DORA : la résilience opérationnelle numérique s’impose à la finance
Applicable depuis le 17 janvier 2025, le règlement européen DORA impose au secteur financier — et à ses prestataires informatiques — un cadre exigeant de résilience opérationnelle numérique.
Qui est concerné
DORA (Digital Operational Resilience Act) s’applique à un très large éventail d’entités financières : banques, assurances, sociétés de gestion, établissements de paiement, prestataires de services sur crypto-actifs, etc. Point crucial : il vise aussi leurs prestataires de services TIC (hébergeurs, éditeurs, cloud), qui entrent dans le périmètre via les exigences contractuelles imposées à leurs clients financiers. En France, la supervision relève notamment de l’ACPR et de l’AMF.
Les cinq piliers
- Gestion du risque TIC : gouvernance, cartographie, mesures de protection et de continuité.
- Gestion et notification des incidents majeurs liés aux TIC.
- Tests de résilience opérationnelle, y compris tests avancés (TLPT) pour les acteurs significatifs.

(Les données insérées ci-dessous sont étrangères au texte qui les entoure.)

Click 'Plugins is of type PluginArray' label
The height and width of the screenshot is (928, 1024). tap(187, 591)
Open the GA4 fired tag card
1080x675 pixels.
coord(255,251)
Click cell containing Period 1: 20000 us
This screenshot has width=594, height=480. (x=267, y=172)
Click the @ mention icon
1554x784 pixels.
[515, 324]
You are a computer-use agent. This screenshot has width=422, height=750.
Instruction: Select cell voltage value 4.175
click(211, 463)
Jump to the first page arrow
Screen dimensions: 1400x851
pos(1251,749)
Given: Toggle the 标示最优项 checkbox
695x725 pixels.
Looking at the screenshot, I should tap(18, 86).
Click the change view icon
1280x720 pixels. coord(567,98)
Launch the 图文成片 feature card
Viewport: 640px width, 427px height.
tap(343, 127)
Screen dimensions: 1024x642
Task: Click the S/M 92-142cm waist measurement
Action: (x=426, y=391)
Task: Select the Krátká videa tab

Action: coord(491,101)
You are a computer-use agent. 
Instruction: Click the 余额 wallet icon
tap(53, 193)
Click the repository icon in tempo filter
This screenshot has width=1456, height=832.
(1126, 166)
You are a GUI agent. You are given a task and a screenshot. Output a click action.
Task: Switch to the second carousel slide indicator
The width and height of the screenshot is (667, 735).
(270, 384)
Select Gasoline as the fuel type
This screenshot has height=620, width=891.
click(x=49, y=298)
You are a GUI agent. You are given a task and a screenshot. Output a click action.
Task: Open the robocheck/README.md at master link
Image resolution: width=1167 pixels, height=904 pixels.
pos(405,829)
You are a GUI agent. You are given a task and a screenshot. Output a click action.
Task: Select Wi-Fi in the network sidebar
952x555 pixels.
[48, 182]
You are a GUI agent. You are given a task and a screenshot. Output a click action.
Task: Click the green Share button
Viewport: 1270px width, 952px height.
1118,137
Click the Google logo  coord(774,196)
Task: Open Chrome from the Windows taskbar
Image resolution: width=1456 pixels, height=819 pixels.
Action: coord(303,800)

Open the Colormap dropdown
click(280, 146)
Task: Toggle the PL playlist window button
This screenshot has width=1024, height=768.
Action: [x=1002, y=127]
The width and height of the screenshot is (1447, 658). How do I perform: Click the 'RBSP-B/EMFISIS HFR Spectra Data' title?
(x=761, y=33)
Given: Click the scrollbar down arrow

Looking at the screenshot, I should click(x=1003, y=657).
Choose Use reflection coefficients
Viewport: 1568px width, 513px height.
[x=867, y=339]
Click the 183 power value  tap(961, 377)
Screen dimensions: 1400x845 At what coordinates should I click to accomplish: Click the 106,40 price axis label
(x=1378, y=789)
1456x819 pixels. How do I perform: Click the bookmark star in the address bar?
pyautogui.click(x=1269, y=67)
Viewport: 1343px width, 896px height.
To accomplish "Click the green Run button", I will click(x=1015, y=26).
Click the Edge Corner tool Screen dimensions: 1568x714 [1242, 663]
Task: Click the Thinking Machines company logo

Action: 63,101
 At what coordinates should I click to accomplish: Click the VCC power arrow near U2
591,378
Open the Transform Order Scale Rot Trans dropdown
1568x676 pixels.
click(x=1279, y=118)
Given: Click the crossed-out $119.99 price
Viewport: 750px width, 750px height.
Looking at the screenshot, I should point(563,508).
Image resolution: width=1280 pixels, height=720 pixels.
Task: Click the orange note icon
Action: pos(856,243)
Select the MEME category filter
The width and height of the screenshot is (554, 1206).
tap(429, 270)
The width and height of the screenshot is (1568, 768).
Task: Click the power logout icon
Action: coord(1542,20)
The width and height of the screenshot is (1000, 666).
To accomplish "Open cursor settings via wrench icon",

- Gestion du risque lié aux prestataires TIC : registre, clauses contractuelles, stratégie de sortie/réversibilité.
- Partage d’informations sur les cybermenaces.
Le point le plus sous-estimé : les tiers
DORA fait du risque prestataire un sujet de premier plan : il faut un registre des contrats TIC, des clauses conformes, une évaluation de la concentration et un plan de réversibilité. Beaucoup d’organisations découvrent qu’elles ne maîtrisent pas leur dépendance à quelques fournisseurs critiques.
Se mettre en conformité
La démarche rejoint les fondamentaux de la résilience : analyse d’impact (BIA), plans de continuité et de reprise (PCA/PRA), tests réguliers, et une gouvernance du risque TIC pilotée au niveau de la direction. Un cadrage PCA/PRA structuré est souvent le meilleur point d’entrée.